# Here's another one- Tendonitis



## moldie (Sep 25, 1999)

Just prior to my Fibromyalgia diagnosis, I used to wake up with tendonitis of the achilles heel. It would be painful to step down on, and there would be a pinkish discoloration and it would be slightly swollen, warm, and painful to the touch. I had no knowledge of any strain/injury prior to this; I would just wake up and it would be there. It would last a few days and occur about 2-3 times a year for a period of 2-3yrs. I have it rarely now, if any since. Has this happened to anyone else?------------------


----------



## Guest (Jun 23, 1999)

Hey Moldie,New to this board but can relate to the tendonitis. A few months a go I woke up and my right elbow was KILLING me.
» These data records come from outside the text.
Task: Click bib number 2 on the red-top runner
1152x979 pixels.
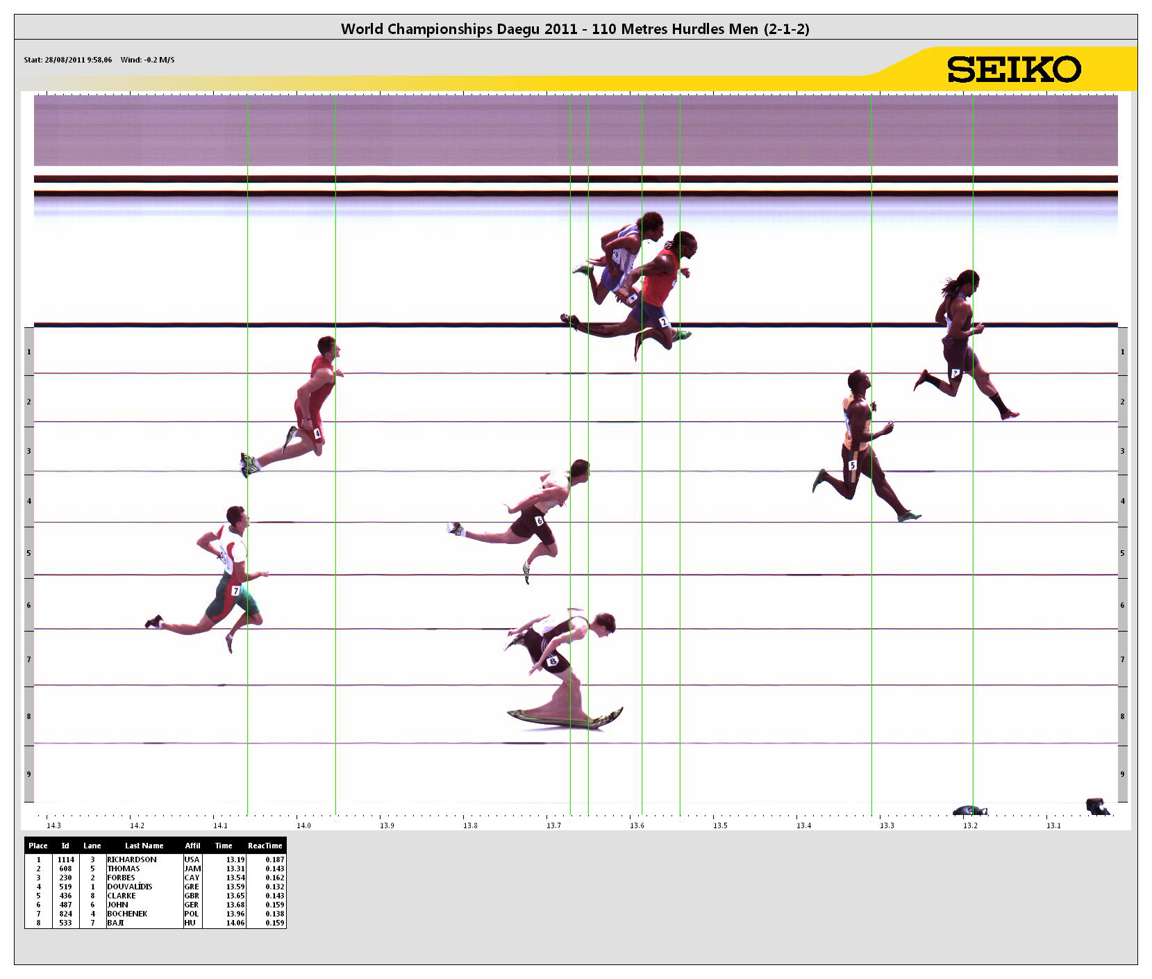Action: pyautogui.click(x=663, y=322)
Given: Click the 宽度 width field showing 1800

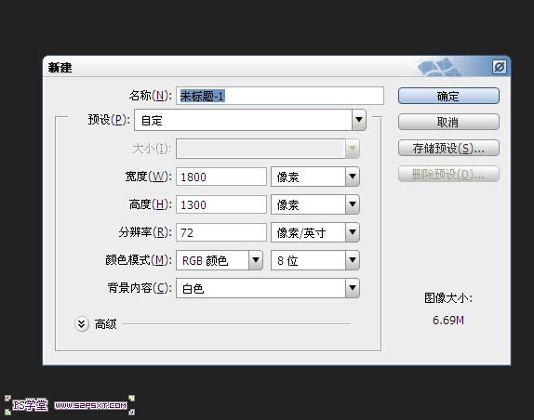Looking at the screenshot, I should pyautogui.click(x=221, y=177).

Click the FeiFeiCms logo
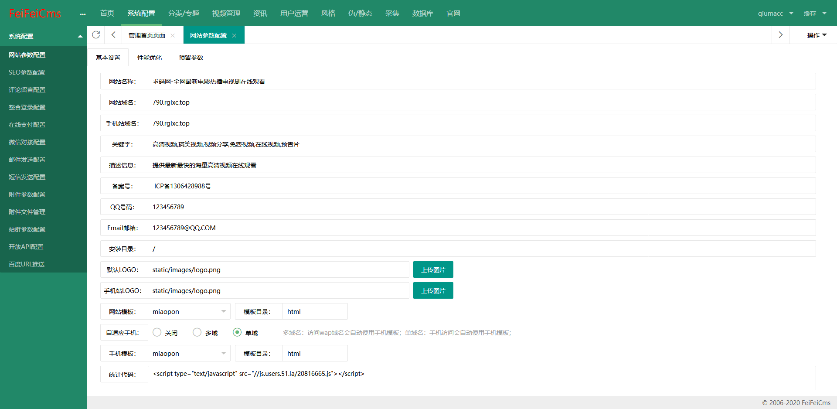pos(35,14)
Thought I may have banged it or something. Waited 2 months to see the Dr. and she said I had tendonitis and that it would take around a year to heal...if it did. So far no luck and even though there is slight pain all the time, there are times that I can't even bend my elbow or even use my arm or hand. Try seeing and orthopedic specialist and see what you can do.Good LuckDeb


----------



## Guest (Jun 23, 1999)

My elbow was my first indication that something was wrong with me. We moved into our house in May 97 and I scrubbed my kitchen cabinets and when I say scrubbed, I put alot of muscle into it and my arm felt like I had pulled a muscle. I let it go to see if it would heal and it didn't and I went to my orthopedic surgeon who took care of my knee a long time ago and he told me I had epicondilitus (tennis elbow) which is where the tissue and muscle is tearing away from the bone? Does that sound right? It's been along time. I just had the most awful pain up and down from the wrist to the elbow and there was a spot on my elbow that if you pushed on it, I would just about hit ya!!!! Anyway, I ended up having to do surgery and it did not help. Little did I know that it was actually a tender point with fibro! A year later with alot of other problems, I was diagnosed with Fibro. I wear support braces on both arms now when I iron and vacuum or do scrubbing of any kind. Helps keep that muscle from contracting. It helps alot. Lynne


----------



## moldie (Sep 25, 1999)

Thanks for responding. It was such a mystery to me. I did spend a lot of time on my feet all day and perhaps that was the reason, but I could think of no way that I could connect it with an injury, and I wondered if perhaps it had any connection to my fibromyalgia. Like I said it rarely happens now, and if it does, never hangs around for more than 2-3 days. Sounds like I was fortunate compared to you guys. ------------------


----------